> **DOCUMENT SEGMENT**:
In this month's Cosmetic Conundrums column, Dermatology Times® Chief Medical Editor Zoe Diana Draelos, MD, explore skin and hair diversity, including physiological and characteristic differences.
Q: Are there differences between Caucasian and African American skin physiology?
It is interesting to note that there are physiologic differences between the various Fitzpatrick skin types.
Although the corneocyte surface area is the same, there are 20 stratum corneum cell layers in African American skin compared with 16 cell layers in Caucasian skin. The desquamation rate for African American skin is 2.5 times that of Caucasian skin, perhaps accounting for the increase in skin ashiness, accompanied by the pigmentation of the desquamating skin scale. However, the stratum corneum lipid content is higher in African Americans than in Caucasians, but the ceramide level is lower. Melanophage and mast cell granule size are larger in African American skin. These unique differences may account for some dermatologic issues observed and can be addressed in customized skin care for the unique needs of all skin types.
Q: Are there differences in hair characteristics between Caucasian, African American, and Asian hair?
There are many differences in hair structure between the various ancestries. Asian hair is straight because of its symmetrical round cross-section, whereas African American hair is spiral shaped because of its asymmetrical flattened elliptical cross section. Caucasian hair is intermediate in shape between spiral and straight because of the many different cross-sectional geometries that are seen.

> **EXERCISE DATA**:
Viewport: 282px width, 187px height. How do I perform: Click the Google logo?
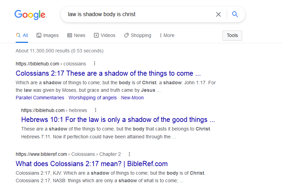pos(30,15)
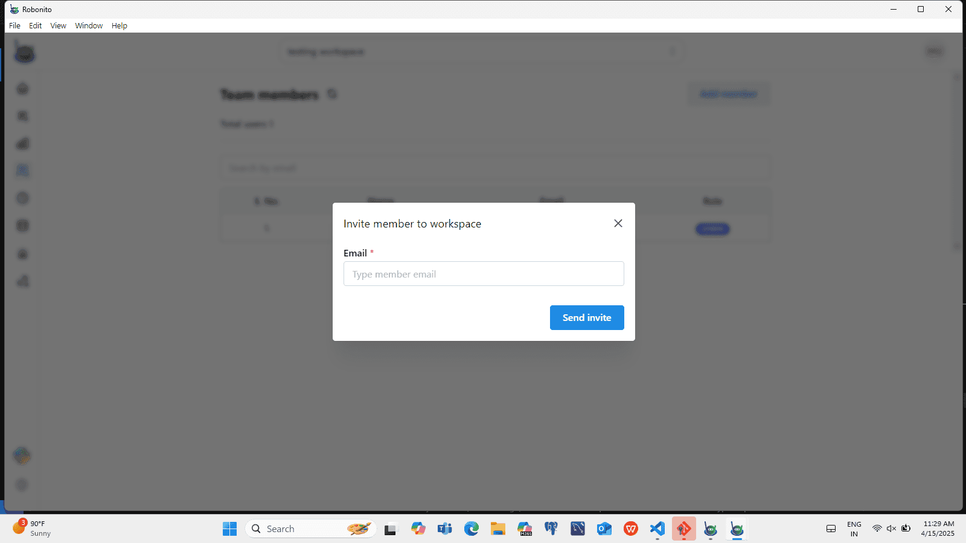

> **TASKS TO COMPLETE**:
**a)** Rewrite the part of the Cosmetic Conundrums column on skin and hair that opens with the words containing "Although the corneocyte" and closes with "and Asian hair?", replacing "ashiness" with "dryness".
**b)** Extend the Cosmetic Conundrums column on skin and hair diversity beyond its final sentence.

> **ANSWERS PROVIDED**:
**a)**
Although the corneocyte surface area is the same, there are 20 stratum corneum cell layers in African American skin compared with 16 cell layers in Caucasian skin. The desquamation rate for African American skin is 2.5 times that of Caucasian skin, perhaps accounting for the increase in skin dryness, accompanied by the pigmentation of the desquamating skin scale. However, the stratum corneum lipid content is higher in African Americans than in Caucasians, but the ceramide level is lower. Melanophage and mast cell granule size are larger in African American skin. These unique differences may account for some dermatologic issues observed and can be addressed in customized skin care for the unique needs of all skin types.
Q: Are there differences in hair characteristics between Caucasian, African American, and Asian hair?

**b)**
African American hair breaks more easily than straight Asian hair. There is no difference in cuticle thickness and shape. Another reason African American hair may break more easily is the difference in the number of cuticle layers: There are 6 to 8 layers on the minor axis, but only 1 or 2 layers in the major axis. Remember, the cuticle is the protective, strong coat on the hair shaft.
The amino acid content of hair of all ancestries is the same, but the follicle structure is different, resulting in the different degrees of curl observed. The follicle is straight in Asian hair, helical in African American hair, and somewhere in between for Caucasian hair, depending on the degree of curl observed.
The degree of curl observed in hair of any ancestry can be modified because of the presence of water-deformable bonds, which can be reformed with heat or water. Hair ironing can be used to temporarily straighten African American hair, and hot rollers can be used to curl Caucasian or Asian hair. The temporary change in hair appearance will gradually revert to the natural shape, but water contact will rapidly remove any heat-induced effect. Of course, permanent waving that chemically rearranges the disulfide bonds can be used in any type of hair.